In Betreff des zweiten Punktes ist zu wissen, daß die heilige Schrift uns Mehreres lehrt, was wir anziehen sollen. Nämlich zuerst das Kleid der Unschuld; denn es heißt (Offenb. 3.): "Weiße Kleider ziehen wir an, d.h. die Unschuld." Zweitens herzliches Erbarmen, wie der Apostel sagt (Col. 3.): "Ziehet an herzliches Erbarmen, Güte." Drittens die Aehnlichkeit mit Christus (Röm. 13.): "Ziehet an den Herrn Jesus Christus." Viertens den neuen Wandel, wie es im Briefe an die Ephesier (4. Kap.) heißt: "Ziehet den neuen Menschen an, d.h. den neuen Wandel." Fünftens das rauhe Bußkleid zur Bändigung des Fleisches, wie der Psalmist (34.) spricht: "Ich zog das härene Kleid an." Sechstens müssen wir anziehen dünne Kleider in Demuth, wie es heißt (Ezech. 16.): "Ziehet dünne Kleider an," und (1. Kön. 18.): "Ich bin arm und mit dünnen Kleidern bedeckt." Siebentens sollen wir anziehen den Bußsack zum gewöhnlichen Gebrauche; zu Isaias (50. Kap.) sagt der Herr: "Ich kleide die Himmel in Dunkel und decke mit dem Trauerkleide sie zu." Achtens glänzende Waffen, wie es hier heißt: "Laßt uns anziehen die Waffen des Lichtes." In Bezug auf diese Waffen wissen wir, daß wir, wie die Schrift sagt den Panzer der Liebe, den Schild des Glaubens, den Helm der Hoffnung und den Harnisch der Gerechtigkeit anziehen sollen. Mit dem Glauben müssen wir uns waffnen zum Schutze der vernünftigen, mit der Hoffnung zum Schutze der bewegenden, mit der Liebe zum Schutze der sehnenden mit der Gerechtigkeit zum Schutze der ganzen Seele. Von den drei ersten Waffen redet der Apostel (Ephes. 6.): "Ziehet an den Panzer der Gerechtigkeit," und bei den Machabäern (1. Mach. 3.): "Er kleidete sich mit dem Panzer wie ein Riese und zog sich kriegerische Waffen an," und im Buche der Weisheit (5. Kap.): "Er zog statt des Panzers die Gerechtigkeit an." Er zeigt also hier, was wir anziehen sollen.

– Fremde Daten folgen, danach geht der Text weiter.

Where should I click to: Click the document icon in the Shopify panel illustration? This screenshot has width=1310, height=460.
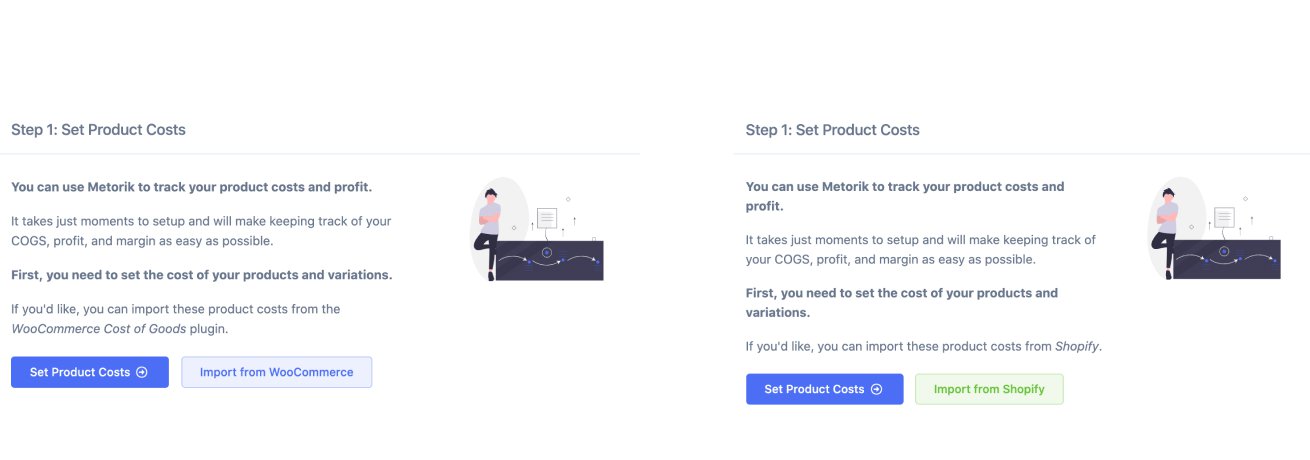pyautogui.click(x=1224, y=218)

 Was den dritten Punkt betrifft, das unter dem Worte Licht begriffen wird, so ist dieses Licht Christus. Wer würde nicht gerne die Waffen seines Herrn anziehen? Um so viel mehr sollen wir die Waffen des hinsichtlichen und ewigen Königs anziehen. Christus aber heißt das Licht wegen der Wirkungen des Lichtes, wovon die erste die Erleuchtung, die zweite die Befruchtung, die dritte die Erhaltung (denn das Licht erhält), die vierte die Zierde, die fünfte die Ordnung ist. Von diesen zweien sagt Dionysius (Dionysius Areopagita, dessen Schriften der Mysik und Scholastik des Mittelalters zur Grundlage dienten.) Das Licht ordnet und schmückt den ungeordneten Leib. Die rechte Wirkung ist die Ausstrahlung. Denn das Licht ergießt sich in Strahlen. Dieß alles that an uns Christus. Ziehen wir also an die Waffen des Lichtes, daß wir triumphirend endlich in Ewigkeit von unserm Könige gekrönt werden.

 Vierte Rede.


 Sieh dein König kommt demüthig. Matth. 21, 5. (Der Text ist aus dem Evangelium auf den Palmsonntag) 

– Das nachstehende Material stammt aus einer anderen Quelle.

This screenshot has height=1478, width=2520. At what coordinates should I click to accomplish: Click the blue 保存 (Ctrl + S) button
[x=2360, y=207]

Dieß ist eine Vorhersagung von der Ankunft unsers Herrn Jesu Christi. In Bezug auf diese Ankunft sieh auf drei Punkte; der erste ist die Würde des Alnkommenden; der zweite der Nutzen seiner Ankunft; der dritte die Art seiner Ankunft.

 Der erste Punkt ist in den Worten ausgedrückt: Dein König, nämlich der sanftmüthige, der gerechte, der weise, der furchtbare, der allmächtige, der ewige König. Der König ist sanftmüthig im Verschonen, gerecht im Gerichte, gut in der Vergeltung, weise in der Leitung und Regierung, allmächtig in der Beschützung der Guten, furchtbar in der Bestrafung der Bösen, ewig, indem er ewig regiert und eine ewige Herrschaft ertheilt. Von der ersten Eigenschaft sagt Isaias (32. Kap.): "Und sein Thron wird in Barmherzigkeit bereitet;" von der zweiten derselbe Prophet (6. Kap.): "Sieh in Gerechtigkeit wird der König herrschen," und wiederum (16. Kap.): "Es wird David auf dem erhabenen Throne in Wahrheit sitzen." Von der dritten sagt der Psalmist (72.): "Wie gut ist der Gott Israels, denen welche geraden Herzens sind." Dionysius sagt: "Es ist Sache des Besten das Befte herbeizuführen; denn sein Vorzug besteht darin, daß es das Beste herbeiführt." Von der vierten Eigenschaft spricht der Prophet Jeremias (23. Kap.): "Ich werde auferwecken David, den gerechten Sprößling, und es wird der König regieren, und er wird weise sein." Von der fünften (Esth. 13.): "Herr Gott, allmächtiger König, in deiner Macht liegt Alles." Von der sechsten (Weish. 11.): "Jene aber hast du gleichsam als ein harter König fragend verurtheilt;" und von der siebenten Eigenschaft heißt es (Jerem. 10.): "Der Herr aber, Gott ist es selbst, Gott der Lebendige und der ewige König," und bei Lucas (1. Kap.): "Und seines Reiches ist kein Ende." Darum ist es am besten, sich einem solchen Könige zu unterwerfen. Von diesen sieben steht geschrieben (2. Mach. 1.): "Herr Gott, Schöpfer von Allem, furchtbarer und barmherziger, allein guter, gerechter, allmächtiger und ewiger König." Im Schöpfer spiegelt sich die Weisheit, in dem Erbarmenden die Sanftmuth, in dem Guten die Güte, im Gerechten die Gerechtigkeit, im Furchtbaren die Strenge, im Mächtigen die Macht, im Ewigen die Ewigkeit. Dieß ist der König, welcher zu dir kommt, d.h. zu deinem Nutzen.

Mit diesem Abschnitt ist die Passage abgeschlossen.